BGI Scientists Expand Reference Genes for Human Microbiome

July 14, 2014

By Aaron Krol

July 14, 2014 | The Beijing Genomics Institute (BGI), China's gene sequencing powerhouse, has released a set of reference genes for the human gut microbiome, in a catalogue that is substantially larger and covers a greater diversity of human populations than any previous resources. The work is described in a recent Nature Biotechnology paper, "An integrated catalog of reference genes in the human gut microbiome," by senior author Jun Wang of BGI-Shenzhen, while the reference itself is freely available at meta.genomics.cn.

A reference set of genes that have been found in organisms living in the human gut is an essential resource for profiling the species present in a person's microbiota, and can also help to estimate their abundance and phylogenetic relationships, or to identify species that are correlated with aspects of human health. However, as the authors note, "there has been no comprehensive and uniformly processed database that can represent the human gut microbiota around the world." The two largest previous reference catalogues, from the MetaHIT project and the Human Microbiome Project (HMP), have contained imperfectly sequenced and redundant genes, and have only sequenced samples taken from individuals from Europe and the U.S., respectively. The BGI team combined sequencing data from both of those projects with hundreds of Chinese samples from a study of diabetes, plus 249 newly-sequenced samples from Europe. In order to adequately cover the genomes of organisms that occur commonly in the human gut, but at such low abundance that few reads can be recovered from them, the team also integrated reference genomes of bacteria and archaea from the NCBI and EMBL databases for any species that were 90% covered by the combined samples used in this project.

The resulting catalogue, the Integrated Gene Catalogue (IGC), contains nearly 10 million unique genes — a greater than 70% increase over either the MetaHIT or HMP resources. Because of a stricter quality control pipeline, the IGC also eliminates large proportions of short or fragmented genes from the prior databases. When using the IGC to assemble metagenomes from both the sample sets used in the creation of the IGC, and three independent sample sets, in all cases between 74 and 81% of sequencing data could be mapped to the IGC. The authors suggest that this is "close to the maximum achievable mapping rates," given the estimate that prokaryotic genomes have on average 87% gene content.

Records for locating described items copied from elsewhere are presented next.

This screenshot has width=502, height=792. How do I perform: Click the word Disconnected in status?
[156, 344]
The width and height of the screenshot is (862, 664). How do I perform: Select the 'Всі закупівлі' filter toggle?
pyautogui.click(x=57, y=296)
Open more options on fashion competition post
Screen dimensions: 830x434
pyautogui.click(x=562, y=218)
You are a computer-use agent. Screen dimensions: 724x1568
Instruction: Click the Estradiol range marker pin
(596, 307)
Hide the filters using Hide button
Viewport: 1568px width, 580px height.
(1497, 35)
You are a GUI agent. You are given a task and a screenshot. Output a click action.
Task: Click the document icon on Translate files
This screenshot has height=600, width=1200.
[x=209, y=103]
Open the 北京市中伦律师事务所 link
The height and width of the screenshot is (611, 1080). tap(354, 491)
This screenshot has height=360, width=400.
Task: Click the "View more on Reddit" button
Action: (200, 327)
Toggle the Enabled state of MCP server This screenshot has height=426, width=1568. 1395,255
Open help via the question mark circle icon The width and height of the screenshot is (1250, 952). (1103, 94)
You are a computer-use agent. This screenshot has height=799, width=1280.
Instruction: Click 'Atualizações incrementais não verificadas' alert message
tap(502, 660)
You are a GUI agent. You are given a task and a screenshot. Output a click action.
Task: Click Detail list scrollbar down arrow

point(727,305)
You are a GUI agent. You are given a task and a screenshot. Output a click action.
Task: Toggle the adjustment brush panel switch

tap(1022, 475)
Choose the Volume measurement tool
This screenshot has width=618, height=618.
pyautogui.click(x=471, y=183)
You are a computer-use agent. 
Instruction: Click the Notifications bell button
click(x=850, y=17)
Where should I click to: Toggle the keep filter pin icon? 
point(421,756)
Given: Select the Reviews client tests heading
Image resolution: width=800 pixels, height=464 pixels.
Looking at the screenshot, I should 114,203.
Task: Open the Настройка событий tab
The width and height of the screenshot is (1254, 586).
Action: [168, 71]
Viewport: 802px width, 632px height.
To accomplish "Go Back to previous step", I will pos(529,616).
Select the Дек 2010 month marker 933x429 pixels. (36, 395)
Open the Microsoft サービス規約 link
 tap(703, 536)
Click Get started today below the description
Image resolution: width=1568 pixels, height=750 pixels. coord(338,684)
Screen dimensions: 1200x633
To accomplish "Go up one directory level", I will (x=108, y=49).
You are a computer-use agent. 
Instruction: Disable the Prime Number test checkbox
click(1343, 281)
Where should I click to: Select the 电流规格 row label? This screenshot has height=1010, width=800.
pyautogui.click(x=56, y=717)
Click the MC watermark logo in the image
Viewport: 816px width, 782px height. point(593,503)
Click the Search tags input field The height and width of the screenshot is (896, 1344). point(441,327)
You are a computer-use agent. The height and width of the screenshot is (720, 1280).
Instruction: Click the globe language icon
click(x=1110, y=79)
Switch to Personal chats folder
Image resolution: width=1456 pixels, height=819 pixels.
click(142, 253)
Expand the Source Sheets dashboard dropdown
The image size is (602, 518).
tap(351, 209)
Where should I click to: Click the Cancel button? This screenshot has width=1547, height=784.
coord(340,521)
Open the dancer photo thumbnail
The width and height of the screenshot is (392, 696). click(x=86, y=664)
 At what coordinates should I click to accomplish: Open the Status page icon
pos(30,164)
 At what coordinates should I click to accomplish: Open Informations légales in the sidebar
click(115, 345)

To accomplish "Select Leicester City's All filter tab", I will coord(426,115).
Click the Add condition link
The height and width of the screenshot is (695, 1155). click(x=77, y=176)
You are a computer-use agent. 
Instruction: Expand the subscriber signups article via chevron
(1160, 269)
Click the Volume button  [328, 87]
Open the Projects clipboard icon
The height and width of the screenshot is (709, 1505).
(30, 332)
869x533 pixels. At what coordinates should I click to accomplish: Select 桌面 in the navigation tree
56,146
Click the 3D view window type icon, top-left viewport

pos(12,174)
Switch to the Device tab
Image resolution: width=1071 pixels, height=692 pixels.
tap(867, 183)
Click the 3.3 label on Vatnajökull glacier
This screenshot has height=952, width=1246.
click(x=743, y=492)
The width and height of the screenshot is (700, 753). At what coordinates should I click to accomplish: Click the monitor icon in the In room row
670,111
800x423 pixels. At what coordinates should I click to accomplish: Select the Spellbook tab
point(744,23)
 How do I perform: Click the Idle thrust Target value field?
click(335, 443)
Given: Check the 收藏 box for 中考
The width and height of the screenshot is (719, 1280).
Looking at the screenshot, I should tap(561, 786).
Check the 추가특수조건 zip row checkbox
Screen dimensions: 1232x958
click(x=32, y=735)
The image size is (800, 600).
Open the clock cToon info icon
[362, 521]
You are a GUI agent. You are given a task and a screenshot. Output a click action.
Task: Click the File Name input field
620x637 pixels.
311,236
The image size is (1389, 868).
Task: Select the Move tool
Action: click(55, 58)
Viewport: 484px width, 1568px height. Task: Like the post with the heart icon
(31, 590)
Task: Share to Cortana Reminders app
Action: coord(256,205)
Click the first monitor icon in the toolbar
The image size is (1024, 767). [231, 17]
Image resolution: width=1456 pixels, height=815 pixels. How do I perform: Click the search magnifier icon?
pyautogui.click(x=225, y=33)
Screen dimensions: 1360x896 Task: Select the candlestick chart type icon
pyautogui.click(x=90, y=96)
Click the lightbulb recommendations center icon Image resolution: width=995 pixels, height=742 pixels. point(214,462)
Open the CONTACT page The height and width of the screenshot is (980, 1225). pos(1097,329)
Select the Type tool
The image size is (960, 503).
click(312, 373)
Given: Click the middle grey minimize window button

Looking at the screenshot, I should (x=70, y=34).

The impressive breadth of the IGC allows for some interesting observations. Individual samples used in the project contained roughly 760,000 genes on average, and any two samples would share roughly one third of those genes in common. Each sample contributed an average of 469 genes found in no other sample. As in other microbiome references, the species identity of most genes remains a mystery; only around 16% could be confidently assigned to a genus. While nearly all species found in a large proportion of samples were already known to be part of the human microbiota from previous studies, the wine-fermenting genus Oenococcus, found in 13.5% of samples in the IGC, had never previously been shown to live in the human gut.

Based on their experience creating the IGC, the BGI team offer a number of suggestions for future investigation of the human gut microbiome. They speculate that "we may have reached saturated coverage of core gene content and functions, but rare genes will continue to be discovered," adding that most of the new genes included in the IGC were found in only a small minority of individuals. They also propose that, while deeper sequencing of individuals is a tempting way to get better read depth of low-abundance species, it may in fact be more cost-effective to simply sequence more samples at current read depths. In the case of the low-abundance genus Enterococcus, the IGC was able to improve coverage by over 70% thanks to a handful of samples where the genus was found in unexpectedly high abundance, a finding that may be repeated with other organisms.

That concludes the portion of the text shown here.